Hsa-miR-148a-3p promotes malignant behavior of breast cancer cells by downregulating DUSP1

Abstract

To investigate the role of Hsa-miR-148a-3p in regulating biological behaviors of breast cancer cells and explore the mechanism. TCGA database was used to identify the differential miRNAs and mRNAs in breast cancer, and the protein-protein interaction (PPI) network was constructed using String and Cytoscape to screen the top 10 hub genes and construct the miRNA-TOP10hub network. RT-qPCR was used to detect the expressions of Hsa-miR-148a-3p and DUSP1 in breast cancer tissues and cell lines. The effects of Hsa-miR-148a-3p mimic and inhibitor on proliferation, migration, invasion and apoptosis of MCF-7 cells were analyzed, and luciferase reporter gene experiment was performed to verify the binding of Hsa-miR-148a-3p to DUSP1. The effect of Hsa-miR-148a-3p overexpression on breast cancer cell xenograft growth was evaluated in nude mice. Kaplan-Meier survival curve analysis was used to analyze the survival of the tumor-bearing mice, and the expression level of DUSP1 in the xenografts was detected using immunohistochemistry. A total of 54 differential miRNAs and 799 differential mRNAs were identified in breast cancer; 3716 target genes were intersected with the differential mRNA, resulting in 150 intersected genes. The top 10 hub genes were downregulated in breast cancer tissues in the PPI network. Double luciferase reporter gene experiment confirmed that Hsa-miR-148a-3p was capable of binding to DUSP1. Hsa-miR-148a-3p was up-regulated and DUSP1 was down-regulated significantly in breast cancer tissues and cells (P<0.01).
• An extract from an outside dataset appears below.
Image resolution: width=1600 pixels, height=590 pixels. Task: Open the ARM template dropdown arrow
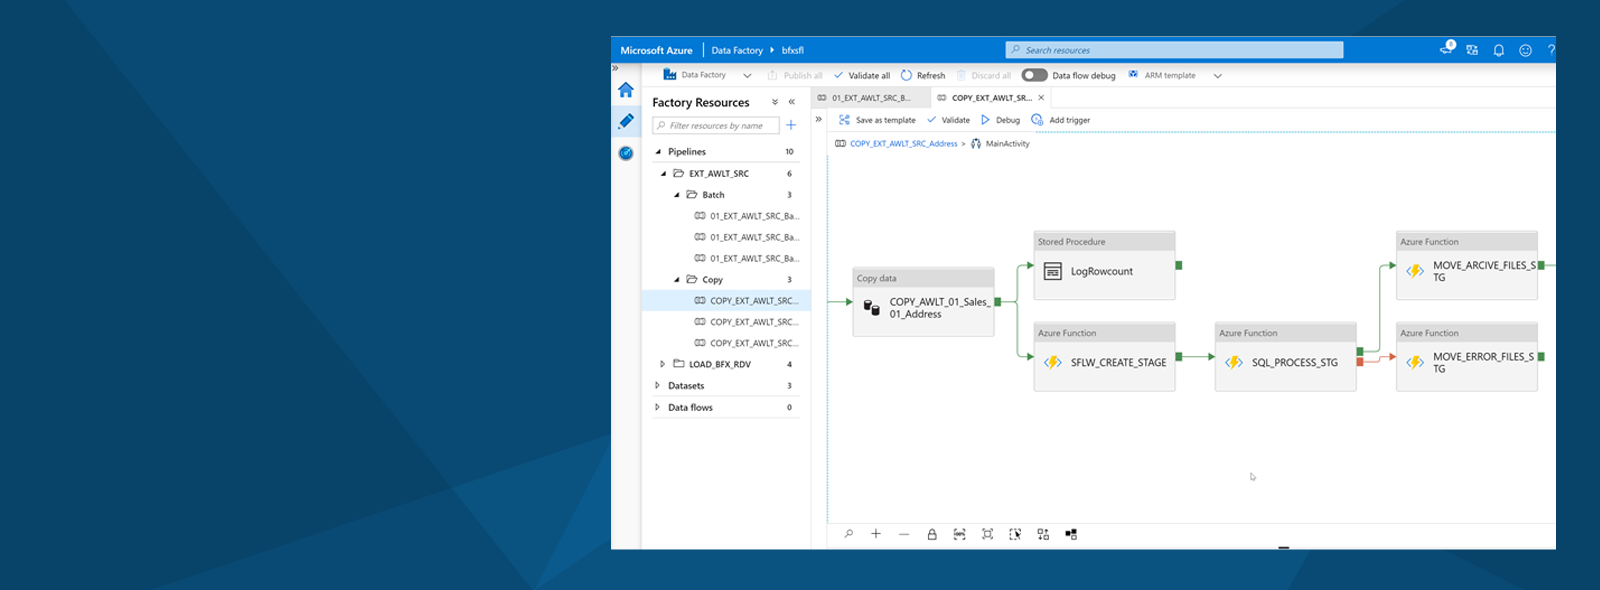1217,76
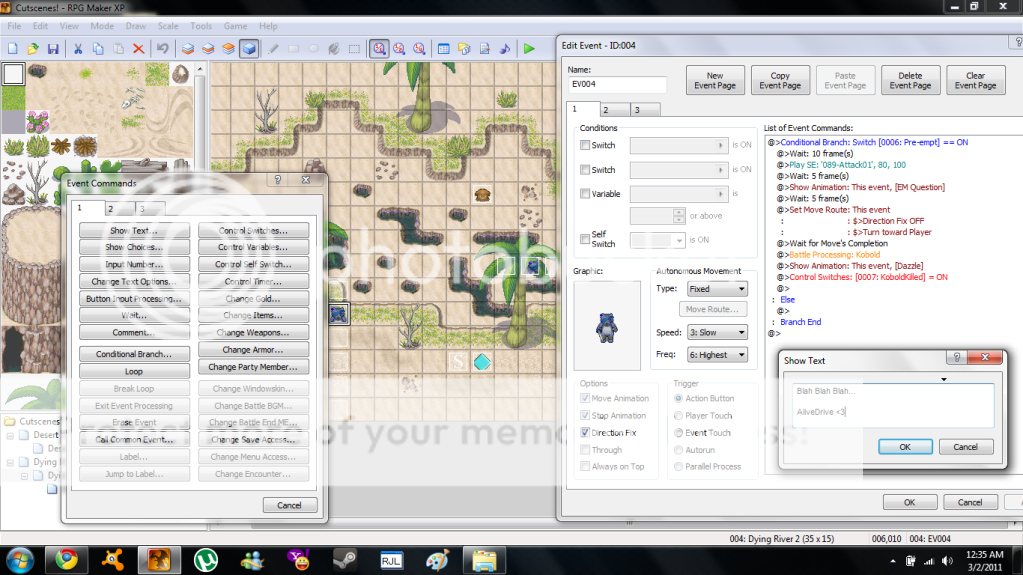
Task: Select the Events layer cube icon
Action: point(249,48)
In breast cancer cells, Hsa-miR-148a-3p mimic strongly promoted cell proliferation, migration and invasion and inhibited cell apoptosis (P<0.01). Hsa-miR-148a-3p overexpression obviously promoted xenograft growth in nude mice (P<0.01), shortened survival time of the mice (P<0.01), and reduced the expression of DUSP1 in the xenografts (P<0.01). Hsa-miR-148a-3p promotes malignant behavior of breast cancer cells by inhibiting the expression of DUSP1.